EXTRACTED MATERIAL:
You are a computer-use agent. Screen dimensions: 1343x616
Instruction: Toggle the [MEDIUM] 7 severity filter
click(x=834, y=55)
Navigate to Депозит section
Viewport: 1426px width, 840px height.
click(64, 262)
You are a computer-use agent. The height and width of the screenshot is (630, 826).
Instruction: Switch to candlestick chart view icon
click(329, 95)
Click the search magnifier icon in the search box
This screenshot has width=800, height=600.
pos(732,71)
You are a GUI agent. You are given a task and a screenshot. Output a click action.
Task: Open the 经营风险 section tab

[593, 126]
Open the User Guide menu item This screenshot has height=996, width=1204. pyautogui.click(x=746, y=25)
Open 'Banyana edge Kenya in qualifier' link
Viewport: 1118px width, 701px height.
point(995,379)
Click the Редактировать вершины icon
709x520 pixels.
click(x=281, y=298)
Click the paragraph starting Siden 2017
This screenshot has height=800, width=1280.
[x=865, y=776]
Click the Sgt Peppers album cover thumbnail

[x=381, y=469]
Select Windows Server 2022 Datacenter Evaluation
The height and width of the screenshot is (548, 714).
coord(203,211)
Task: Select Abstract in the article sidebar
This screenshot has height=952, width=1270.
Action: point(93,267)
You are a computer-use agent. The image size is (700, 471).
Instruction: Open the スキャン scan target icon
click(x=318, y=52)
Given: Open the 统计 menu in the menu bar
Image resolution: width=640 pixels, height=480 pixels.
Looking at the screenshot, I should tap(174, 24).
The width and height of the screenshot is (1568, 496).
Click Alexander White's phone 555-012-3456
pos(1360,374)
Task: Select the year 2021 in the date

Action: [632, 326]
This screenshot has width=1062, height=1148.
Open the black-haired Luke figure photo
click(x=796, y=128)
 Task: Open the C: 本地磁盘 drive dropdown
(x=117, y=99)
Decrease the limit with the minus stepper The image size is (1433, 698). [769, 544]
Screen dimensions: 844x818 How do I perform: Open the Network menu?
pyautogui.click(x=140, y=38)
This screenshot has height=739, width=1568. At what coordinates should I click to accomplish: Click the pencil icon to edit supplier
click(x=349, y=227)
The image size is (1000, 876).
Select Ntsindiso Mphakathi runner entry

THE PROBLEM:
Please retype the records above starting with the line that contains "Task: Open the 经营风险 section tab" and stopping after the last line, changing nothing.

RESPONSE:
Task: Open the 经营风险 section tab

[593, 126]
Open the User Guide menu item This screenshot has height=996, width=1204. pyautogui.click(x=746, y=25)
Open 'Banyana edge Kenya in qualifier' link
Viewport: 1118px width, 701px height.
point(995,379)
Click the Редактировать вершины icon
709x520 pixels.
click(x=281, y=298)
Click the paragraph starting Siden 2017
This screenshot has height=800, width=1280.
[x=865, y=776]
Click the Sgt Peppers album cover thumbnail

[x=381, y=469]
Select Windows Server 2022 Datacenter Evaluation
The height and width of the screenshot is (548, 714).
coord(203,211)
Task: Select Abstract in the article sidebar
This screenshot has height=952, width=1270.
Action: point(93,267)
You are a computer-use agent. The image size is (700, 471).
Instruction: Open the スキャン scan target icon
click(x=318, y=52)
Given: Open the 统计 menu in the menu bar
Image resolution: width=640 pixels, height=480 pixels.
Looking at the screenshot, I should tap(174, 24).
The width and height of the screenshot is (1568, 496).
Click Alexander White's phone 555-012-3456
pos(1360,374)
Task: Select the year 2021 in the date

Action: [632, 326]
This screenshot has width=1062, height=1148.
Open the black-haired Luke figure photo
click(x=796, y=128)
 Task: Open the C: 本地磁盘 drive dropdown
(x=117, y=99)
Decrease the limit with the minus stepper The image size is (1433, 698). [769, 544]
Screen dimensions: 844x818 How do I perform: Open the Network menu?
pyautogui.click(x=140, y=38)
This screenshot has height=739, width=1568. At what coordinates should I click to accomplish: Click the pencil icon to edit supplier
click(x=349, y=227)
The image size is (1000, 876).
Select Ntsindiso Mphakathi runner entry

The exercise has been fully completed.